Which lines of the data below contain "pixels"? Please show them all.

» **Provided records**:
=== Section Start ===
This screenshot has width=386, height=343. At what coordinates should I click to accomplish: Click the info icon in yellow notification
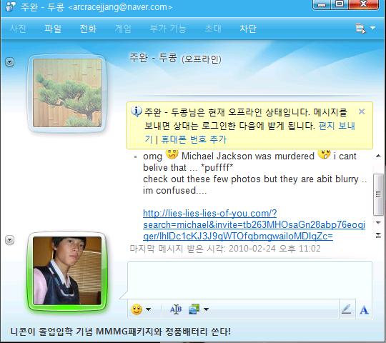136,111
=== Section End ===
=== Section Start ===
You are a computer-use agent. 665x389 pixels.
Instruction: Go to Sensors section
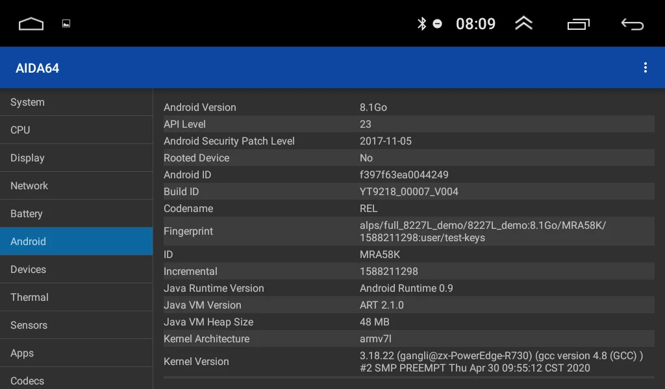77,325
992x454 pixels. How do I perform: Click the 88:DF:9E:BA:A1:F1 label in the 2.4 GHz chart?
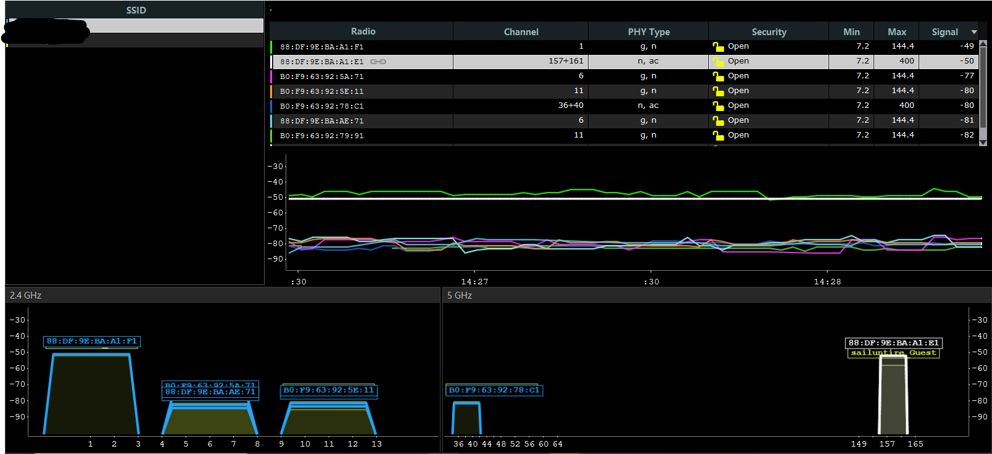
=== Section End ===
» **Answer space**:
You are a computer-use agent. 665x389 pixels.
992x454 pixels. How do I perform: Click the 88:DF:9E:BA:A1:F1 label in the 2.4 GHz chart?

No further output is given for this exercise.